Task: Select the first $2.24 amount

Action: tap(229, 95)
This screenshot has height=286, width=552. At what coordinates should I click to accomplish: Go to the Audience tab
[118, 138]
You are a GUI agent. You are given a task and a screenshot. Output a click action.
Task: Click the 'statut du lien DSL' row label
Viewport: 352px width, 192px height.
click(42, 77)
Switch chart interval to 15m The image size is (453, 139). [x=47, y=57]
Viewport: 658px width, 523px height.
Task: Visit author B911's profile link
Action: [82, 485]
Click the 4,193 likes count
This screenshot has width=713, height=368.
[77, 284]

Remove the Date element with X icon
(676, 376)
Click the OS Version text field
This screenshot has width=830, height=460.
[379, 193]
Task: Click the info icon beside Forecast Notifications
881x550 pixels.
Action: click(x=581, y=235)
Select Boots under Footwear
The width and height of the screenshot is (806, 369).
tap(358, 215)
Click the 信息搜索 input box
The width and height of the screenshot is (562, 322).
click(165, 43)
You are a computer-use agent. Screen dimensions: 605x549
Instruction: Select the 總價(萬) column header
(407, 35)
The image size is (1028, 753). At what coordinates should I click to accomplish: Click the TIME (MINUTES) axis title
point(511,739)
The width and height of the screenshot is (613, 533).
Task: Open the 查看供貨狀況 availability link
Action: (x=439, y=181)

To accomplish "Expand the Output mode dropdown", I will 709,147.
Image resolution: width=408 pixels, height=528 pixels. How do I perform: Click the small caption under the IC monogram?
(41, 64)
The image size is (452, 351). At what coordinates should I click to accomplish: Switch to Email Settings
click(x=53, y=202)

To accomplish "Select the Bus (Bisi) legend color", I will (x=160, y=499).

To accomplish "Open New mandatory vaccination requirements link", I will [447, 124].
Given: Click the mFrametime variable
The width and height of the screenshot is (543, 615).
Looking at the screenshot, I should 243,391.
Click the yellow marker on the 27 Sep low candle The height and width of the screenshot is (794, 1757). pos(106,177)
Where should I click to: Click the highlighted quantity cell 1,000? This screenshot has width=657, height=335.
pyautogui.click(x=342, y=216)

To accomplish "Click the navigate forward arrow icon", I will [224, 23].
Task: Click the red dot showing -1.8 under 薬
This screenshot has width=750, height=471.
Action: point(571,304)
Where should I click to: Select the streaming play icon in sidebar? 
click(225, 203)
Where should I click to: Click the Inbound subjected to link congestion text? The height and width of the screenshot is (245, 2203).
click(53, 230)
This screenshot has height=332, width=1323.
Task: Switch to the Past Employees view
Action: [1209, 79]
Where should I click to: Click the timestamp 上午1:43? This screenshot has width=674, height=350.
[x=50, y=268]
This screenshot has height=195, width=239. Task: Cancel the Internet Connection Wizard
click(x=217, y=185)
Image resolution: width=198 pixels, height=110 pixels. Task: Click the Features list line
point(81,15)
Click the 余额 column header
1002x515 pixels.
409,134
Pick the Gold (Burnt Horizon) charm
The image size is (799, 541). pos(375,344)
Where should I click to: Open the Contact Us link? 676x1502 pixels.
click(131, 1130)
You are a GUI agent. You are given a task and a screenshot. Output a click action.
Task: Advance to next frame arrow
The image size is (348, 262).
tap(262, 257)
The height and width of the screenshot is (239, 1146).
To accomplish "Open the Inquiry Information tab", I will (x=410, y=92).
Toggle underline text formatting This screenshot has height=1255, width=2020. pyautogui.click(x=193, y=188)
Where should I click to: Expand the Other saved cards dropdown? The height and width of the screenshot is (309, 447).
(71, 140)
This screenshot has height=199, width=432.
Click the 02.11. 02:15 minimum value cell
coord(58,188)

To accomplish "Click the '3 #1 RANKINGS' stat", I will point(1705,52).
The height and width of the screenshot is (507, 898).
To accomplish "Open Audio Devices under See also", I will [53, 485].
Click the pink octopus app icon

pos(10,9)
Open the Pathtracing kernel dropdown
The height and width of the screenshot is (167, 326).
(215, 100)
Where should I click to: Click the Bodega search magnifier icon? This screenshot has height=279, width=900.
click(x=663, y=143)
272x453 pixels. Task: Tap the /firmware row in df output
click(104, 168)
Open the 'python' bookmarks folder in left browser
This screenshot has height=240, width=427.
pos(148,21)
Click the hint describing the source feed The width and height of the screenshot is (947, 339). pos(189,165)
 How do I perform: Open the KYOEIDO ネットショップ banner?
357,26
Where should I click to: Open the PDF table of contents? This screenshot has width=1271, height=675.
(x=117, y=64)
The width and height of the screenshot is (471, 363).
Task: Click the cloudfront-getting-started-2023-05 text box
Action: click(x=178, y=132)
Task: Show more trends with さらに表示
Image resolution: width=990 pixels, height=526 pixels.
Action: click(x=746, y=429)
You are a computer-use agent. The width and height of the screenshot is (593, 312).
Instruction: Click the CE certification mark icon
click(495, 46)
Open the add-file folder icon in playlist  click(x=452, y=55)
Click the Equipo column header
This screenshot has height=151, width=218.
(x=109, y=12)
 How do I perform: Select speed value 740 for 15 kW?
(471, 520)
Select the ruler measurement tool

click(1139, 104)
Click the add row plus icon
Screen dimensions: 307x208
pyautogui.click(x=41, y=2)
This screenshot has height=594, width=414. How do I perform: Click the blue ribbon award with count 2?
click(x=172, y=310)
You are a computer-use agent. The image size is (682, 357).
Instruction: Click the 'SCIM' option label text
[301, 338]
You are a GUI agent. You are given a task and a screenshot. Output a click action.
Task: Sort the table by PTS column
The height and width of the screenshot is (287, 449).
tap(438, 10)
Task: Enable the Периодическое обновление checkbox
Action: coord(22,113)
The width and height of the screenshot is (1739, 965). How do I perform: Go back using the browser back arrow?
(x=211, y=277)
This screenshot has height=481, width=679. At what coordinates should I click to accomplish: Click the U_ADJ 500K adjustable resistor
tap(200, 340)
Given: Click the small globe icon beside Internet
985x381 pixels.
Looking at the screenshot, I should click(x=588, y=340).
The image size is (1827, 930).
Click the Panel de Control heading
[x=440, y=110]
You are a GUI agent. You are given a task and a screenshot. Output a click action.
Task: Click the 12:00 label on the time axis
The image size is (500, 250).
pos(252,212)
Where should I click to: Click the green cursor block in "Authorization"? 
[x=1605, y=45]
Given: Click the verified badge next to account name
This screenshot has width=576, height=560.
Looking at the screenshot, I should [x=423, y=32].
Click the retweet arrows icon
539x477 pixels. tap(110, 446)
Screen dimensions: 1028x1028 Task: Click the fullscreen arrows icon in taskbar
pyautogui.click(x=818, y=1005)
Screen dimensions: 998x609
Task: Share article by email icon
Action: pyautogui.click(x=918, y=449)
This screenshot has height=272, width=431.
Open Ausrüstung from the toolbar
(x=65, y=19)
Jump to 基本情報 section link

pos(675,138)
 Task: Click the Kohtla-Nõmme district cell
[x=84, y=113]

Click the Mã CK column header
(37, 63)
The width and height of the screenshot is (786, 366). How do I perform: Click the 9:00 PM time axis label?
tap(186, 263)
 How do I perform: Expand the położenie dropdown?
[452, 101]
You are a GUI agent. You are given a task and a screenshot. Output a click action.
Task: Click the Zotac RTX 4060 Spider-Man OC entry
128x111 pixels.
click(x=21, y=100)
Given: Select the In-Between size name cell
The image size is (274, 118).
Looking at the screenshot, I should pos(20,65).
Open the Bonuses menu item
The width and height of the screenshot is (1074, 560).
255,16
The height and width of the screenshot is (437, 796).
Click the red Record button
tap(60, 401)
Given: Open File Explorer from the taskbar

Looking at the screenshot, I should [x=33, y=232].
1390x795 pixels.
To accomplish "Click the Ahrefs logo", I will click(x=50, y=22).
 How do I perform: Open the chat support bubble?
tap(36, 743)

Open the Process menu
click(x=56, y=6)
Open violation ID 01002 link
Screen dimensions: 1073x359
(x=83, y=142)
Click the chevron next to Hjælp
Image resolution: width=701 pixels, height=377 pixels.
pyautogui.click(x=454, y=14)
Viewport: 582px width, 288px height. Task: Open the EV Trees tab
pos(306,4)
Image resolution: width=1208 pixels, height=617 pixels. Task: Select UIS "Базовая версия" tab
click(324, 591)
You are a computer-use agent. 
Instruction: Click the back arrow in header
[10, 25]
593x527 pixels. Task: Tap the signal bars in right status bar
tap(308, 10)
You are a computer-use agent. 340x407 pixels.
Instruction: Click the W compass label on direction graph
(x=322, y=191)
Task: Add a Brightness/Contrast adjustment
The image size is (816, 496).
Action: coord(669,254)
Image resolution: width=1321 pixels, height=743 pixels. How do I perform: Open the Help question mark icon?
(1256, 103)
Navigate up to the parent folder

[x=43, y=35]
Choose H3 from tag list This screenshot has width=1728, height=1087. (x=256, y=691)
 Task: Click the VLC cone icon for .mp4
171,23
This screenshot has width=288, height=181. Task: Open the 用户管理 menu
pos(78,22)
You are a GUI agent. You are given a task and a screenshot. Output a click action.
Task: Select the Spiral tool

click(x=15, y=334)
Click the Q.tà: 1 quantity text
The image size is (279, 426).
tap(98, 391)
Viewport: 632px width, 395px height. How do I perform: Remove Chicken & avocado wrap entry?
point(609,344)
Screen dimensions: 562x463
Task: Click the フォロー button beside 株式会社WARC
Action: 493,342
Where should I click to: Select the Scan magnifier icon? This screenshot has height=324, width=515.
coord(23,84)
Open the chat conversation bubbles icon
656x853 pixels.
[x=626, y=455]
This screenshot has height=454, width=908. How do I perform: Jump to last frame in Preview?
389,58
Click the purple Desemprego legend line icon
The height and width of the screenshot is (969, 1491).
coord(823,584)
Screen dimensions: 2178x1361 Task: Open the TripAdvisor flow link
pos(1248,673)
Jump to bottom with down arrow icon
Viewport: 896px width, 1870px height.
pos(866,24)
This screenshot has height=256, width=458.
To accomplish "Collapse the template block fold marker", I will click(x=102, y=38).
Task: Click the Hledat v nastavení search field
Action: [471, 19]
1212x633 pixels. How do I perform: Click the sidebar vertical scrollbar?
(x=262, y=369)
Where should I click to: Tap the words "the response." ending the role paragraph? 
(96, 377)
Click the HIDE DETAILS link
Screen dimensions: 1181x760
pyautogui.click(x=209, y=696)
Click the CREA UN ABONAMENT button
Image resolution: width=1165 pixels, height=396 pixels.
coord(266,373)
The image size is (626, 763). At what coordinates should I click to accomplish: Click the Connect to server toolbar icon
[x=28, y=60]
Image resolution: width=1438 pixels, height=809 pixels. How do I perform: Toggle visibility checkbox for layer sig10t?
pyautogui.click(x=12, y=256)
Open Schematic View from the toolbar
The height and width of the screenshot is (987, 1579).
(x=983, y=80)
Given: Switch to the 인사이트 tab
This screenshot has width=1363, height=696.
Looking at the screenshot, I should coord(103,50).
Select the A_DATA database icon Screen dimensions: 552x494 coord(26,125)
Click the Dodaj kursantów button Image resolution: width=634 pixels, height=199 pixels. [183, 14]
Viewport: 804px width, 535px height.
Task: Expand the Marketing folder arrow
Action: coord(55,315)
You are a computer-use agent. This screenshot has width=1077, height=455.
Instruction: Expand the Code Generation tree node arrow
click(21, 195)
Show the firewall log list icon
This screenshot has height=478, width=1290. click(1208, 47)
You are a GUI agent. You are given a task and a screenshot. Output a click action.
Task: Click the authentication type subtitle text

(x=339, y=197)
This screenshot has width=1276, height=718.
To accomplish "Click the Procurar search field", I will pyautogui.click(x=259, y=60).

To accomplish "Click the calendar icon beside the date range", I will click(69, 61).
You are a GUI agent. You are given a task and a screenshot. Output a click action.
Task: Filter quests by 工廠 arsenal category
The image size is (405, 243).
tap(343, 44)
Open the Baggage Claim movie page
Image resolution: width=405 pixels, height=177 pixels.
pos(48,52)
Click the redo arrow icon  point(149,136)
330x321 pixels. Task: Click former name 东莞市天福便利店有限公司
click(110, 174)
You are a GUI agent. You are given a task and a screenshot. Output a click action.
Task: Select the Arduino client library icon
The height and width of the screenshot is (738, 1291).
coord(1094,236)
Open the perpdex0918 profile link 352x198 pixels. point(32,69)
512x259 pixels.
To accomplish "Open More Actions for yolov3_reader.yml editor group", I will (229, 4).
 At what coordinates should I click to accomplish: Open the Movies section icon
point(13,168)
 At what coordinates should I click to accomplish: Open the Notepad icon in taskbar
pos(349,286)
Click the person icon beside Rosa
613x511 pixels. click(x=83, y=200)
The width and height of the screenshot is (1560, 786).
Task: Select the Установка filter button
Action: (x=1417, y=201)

- - - - -

### GIVEN REQUEST:
Pick out every line from the entries above that contains the string "Viewport", matching case exactly, and copy those lines.

### SOLVED EXERCISE:
Viewport: 352px width, 192px height.
Viewport: 658px width, 523px height.
Viewport: 582px width, 288px height. Task: Open the EV Trees tab
Viewport: 632px width, 395px height. How do I perform: Remove Chicken & avocado wrap entry?
Viewport: 896px width, 1870px height.
Viewport: 804px width, 535px height.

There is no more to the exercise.